• _THE PROBLEM_: Please write out the rows again from the line with "You are a computer-use agent. Viewport: 880px" through the end of the rows, replacing "input field" with "text box" and changing nothing else. Leave the pictures out.

• _EXTRACTED INFORMATION_:
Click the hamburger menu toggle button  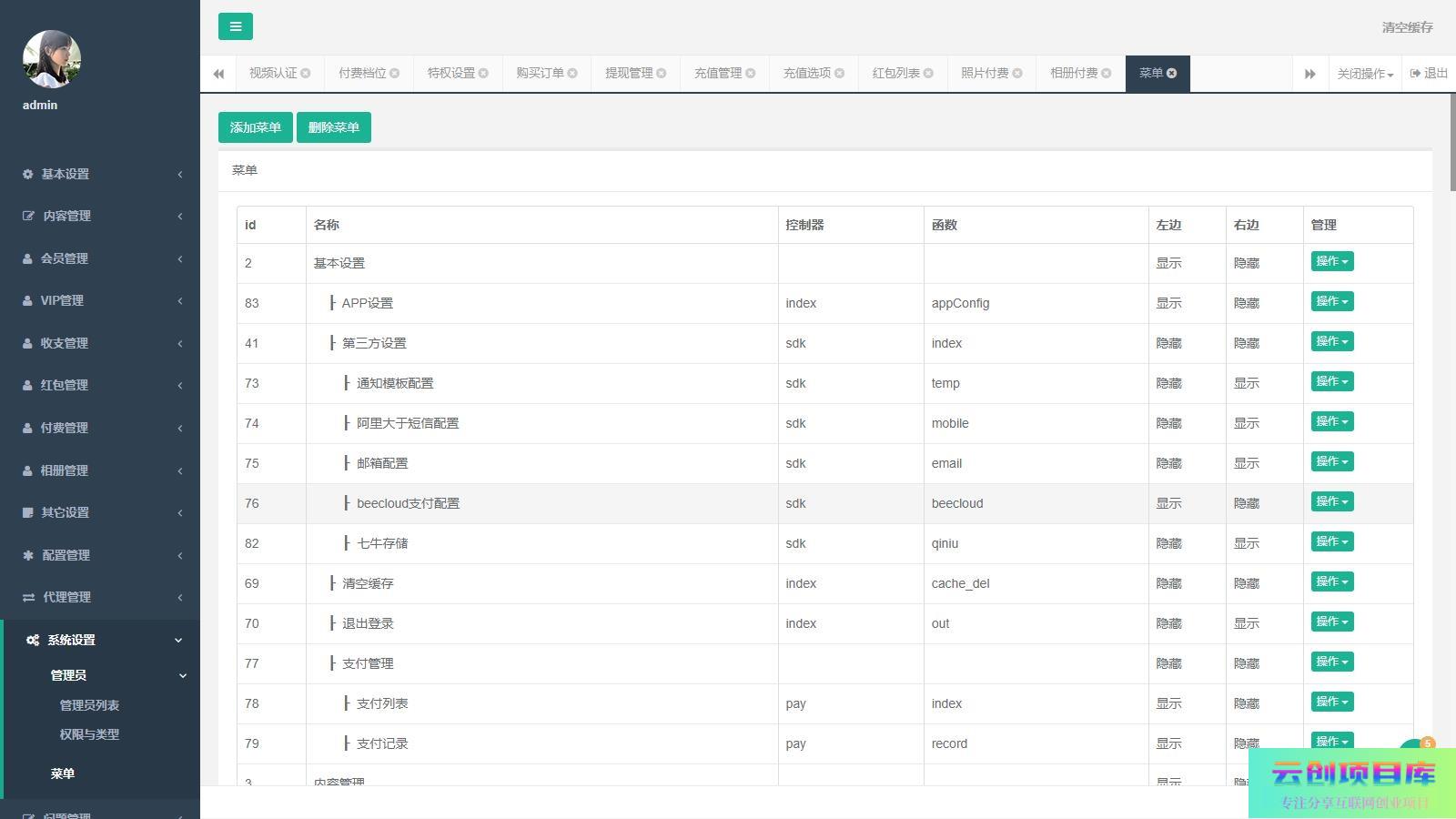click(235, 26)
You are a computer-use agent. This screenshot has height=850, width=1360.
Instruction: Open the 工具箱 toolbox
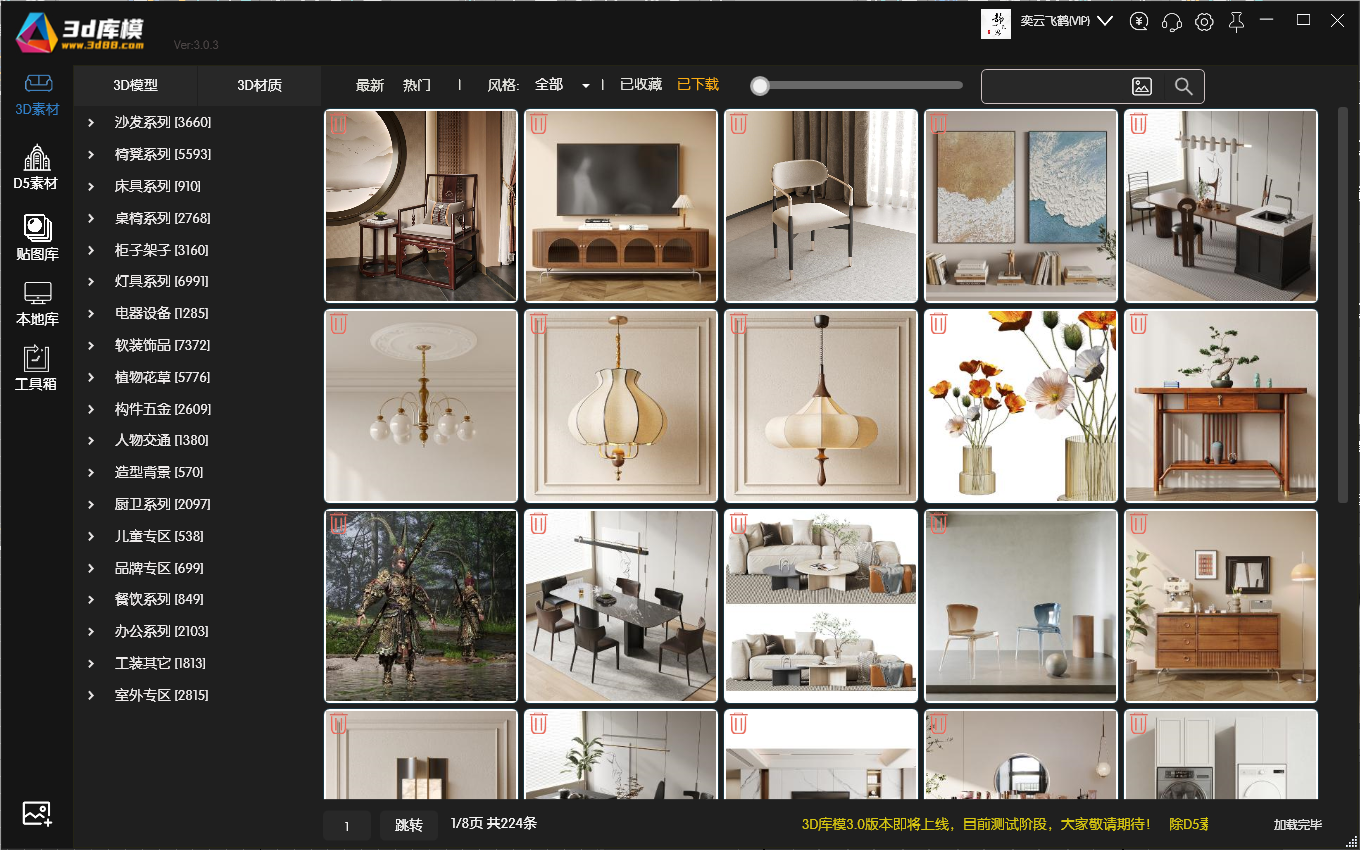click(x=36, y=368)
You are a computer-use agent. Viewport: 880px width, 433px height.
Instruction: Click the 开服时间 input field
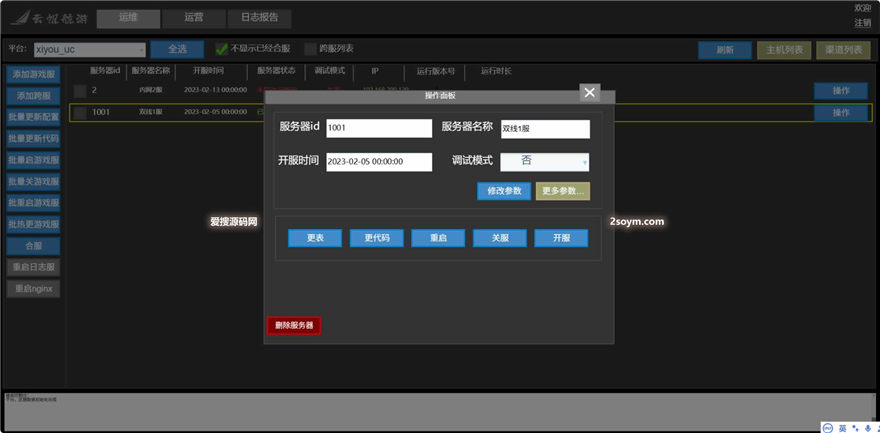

• _RESPONSE_:
You are a computer-use agent. Viewport: 880px width, 433px height.
Instruction: Click the 开服时间 text box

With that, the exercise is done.